Defense contractors, distributors, semiconductor companies, and independent brokers have taken a lot of heat over the last year on the issue of counterfeit electronics. That heat grew particularly intense last November when the US Senate Armed Services Committee, chaired by Senator Carl Levin (D-MI), held hearings and released information from its investigation into the Department of Defense (DoD) supply chain.
The final report, published in May, should be required reading for every single person working in the supply chain, from top executives on down. The report documents a shocking lack of attention to possible counterfeits in the supply chain.
What's most shocking is the fact that the DoD itself paid so little attention to counterfeits, even after they were discovered.
The Defense Logistics Agency (DLA) supplies more than 80 percent of the military's spare parts. When it suspects a part to be counterfeit, the agency of course investigates. In early 2011, the Senate committee asked the DLA for a list of counterfeit electronic parts the agency had identified in 2009 and 2010. The answer: There was no such list. To respond to the committee's request, the agency had to go back through 1,300 files to identify such parts. The committee also discovered that different DLA supply centers used different definitions of counterfeit, “with at least one DLA supply center defining parts as counterfeit only when they 'misrepresented the part's trademark.' ”
Since DLA had no standard definition, it used the committee's definition to identify 202 cases involving 93 separate companies of counterfeit or suspected counterfeit parts. Of the 93 companies, 37 had provided suspect parts on more than one occasion. More than half of those 37 provided suspect parts on three or more occasions, 10 provided suspect parts on five or more occasions, and two provided suspect parts on more than 10 occasions.
The DLA is supposed to enter information on contractors that provide suspected counterfeits in a database, called the Defense Contractors Review List (DCRL). As of February 2012, only 19 of those 37 repeat offenders appeared on the DCRL. “As of March 2012, DLA was developing a revised policy and training for agency personnel on the use of the DCRL,” the committee reports. Let's hope it's been developed and implemented by now.

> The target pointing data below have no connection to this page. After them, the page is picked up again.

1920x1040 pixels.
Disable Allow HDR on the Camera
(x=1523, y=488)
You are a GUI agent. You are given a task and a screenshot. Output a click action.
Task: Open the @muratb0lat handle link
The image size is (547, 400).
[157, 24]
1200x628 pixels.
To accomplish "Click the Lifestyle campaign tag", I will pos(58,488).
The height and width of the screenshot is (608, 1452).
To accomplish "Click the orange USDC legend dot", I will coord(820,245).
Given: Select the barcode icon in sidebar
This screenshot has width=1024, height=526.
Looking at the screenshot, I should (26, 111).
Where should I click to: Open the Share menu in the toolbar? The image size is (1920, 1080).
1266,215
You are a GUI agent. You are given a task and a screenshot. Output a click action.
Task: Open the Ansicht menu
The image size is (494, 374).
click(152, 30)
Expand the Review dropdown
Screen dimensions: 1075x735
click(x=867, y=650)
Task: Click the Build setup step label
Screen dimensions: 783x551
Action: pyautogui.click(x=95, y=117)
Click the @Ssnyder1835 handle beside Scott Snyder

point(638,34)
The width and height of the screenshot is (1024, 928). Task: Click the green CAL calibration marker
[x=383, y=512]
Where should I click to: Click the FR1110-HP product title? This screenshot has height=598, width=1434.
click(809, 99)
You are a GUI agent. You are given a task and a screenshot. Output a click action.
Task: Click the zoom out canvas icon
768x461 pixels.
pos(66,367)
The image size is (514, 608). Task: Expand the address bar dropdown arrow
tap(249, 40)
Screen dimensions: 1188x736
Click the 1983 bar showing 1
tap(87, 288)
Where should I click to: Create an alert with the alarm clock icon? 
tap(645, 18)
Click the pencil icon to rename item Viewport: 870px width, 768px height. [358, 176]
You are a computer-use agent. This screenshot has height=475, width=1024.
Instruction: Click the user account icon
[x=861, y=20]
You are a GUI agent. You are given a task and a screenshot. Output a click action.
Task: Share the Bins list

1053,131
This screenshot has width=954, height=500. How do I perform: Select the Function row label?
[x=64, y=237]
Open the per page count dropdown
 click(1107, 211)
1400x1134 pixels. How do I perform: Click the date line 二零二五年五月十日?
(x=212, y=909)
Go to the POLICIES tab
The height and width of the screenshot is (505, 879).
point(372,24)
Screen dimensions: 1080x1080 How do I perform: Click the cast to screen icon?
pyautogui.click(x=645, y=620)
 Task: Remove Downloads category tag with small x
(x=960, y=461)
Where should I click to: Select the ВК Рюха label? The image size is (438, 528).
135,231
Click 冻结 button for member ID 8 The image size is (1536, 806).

The Government-Industry Data Exchange Program (GIDEP) is designed to allow government and industry to share technical information to improve the quality and reliability of systems and components, and they are supposed to file a report when they discover a counterfeit or suspected counterfeit. However, DLA rarely filed such reports. According to the committee, of the 202 cases, only 15 were reported to GIDEP. And only four of those reports were filed by the DLA; the rest came from “private companies or another DoD element.” DLA has since changed its practices and says that it is now filing such reports.
Finally, the DLA maintains a Qualified Suppliers List of Distributors (QSLD), approved sources of parts when they cannot be obtained from a qualified manufacturer. Yet as of February 2012 there were only 26 companies on the QSLD “and DLA often purchases semiconductor devices and microcircuits from distributors who are not on the QSLD,” said the report.
The 2012 National Defense Authorization Act addressed many of these shortcomings. The defense secretary is expected to issue regulations that require both contractors and government agencies to report counterfeits to GIDEP, for example. (Contractors weren't very good at reporting either — of the 1,800 cases of suspected counterfeits identified during the Senate investigation only 271 GIDEP reports were filed.) But that law is still in the process of being implemented. Let's hope Levin and his committee continue to watch both industry and government to make sure they clean up their sloppy practices.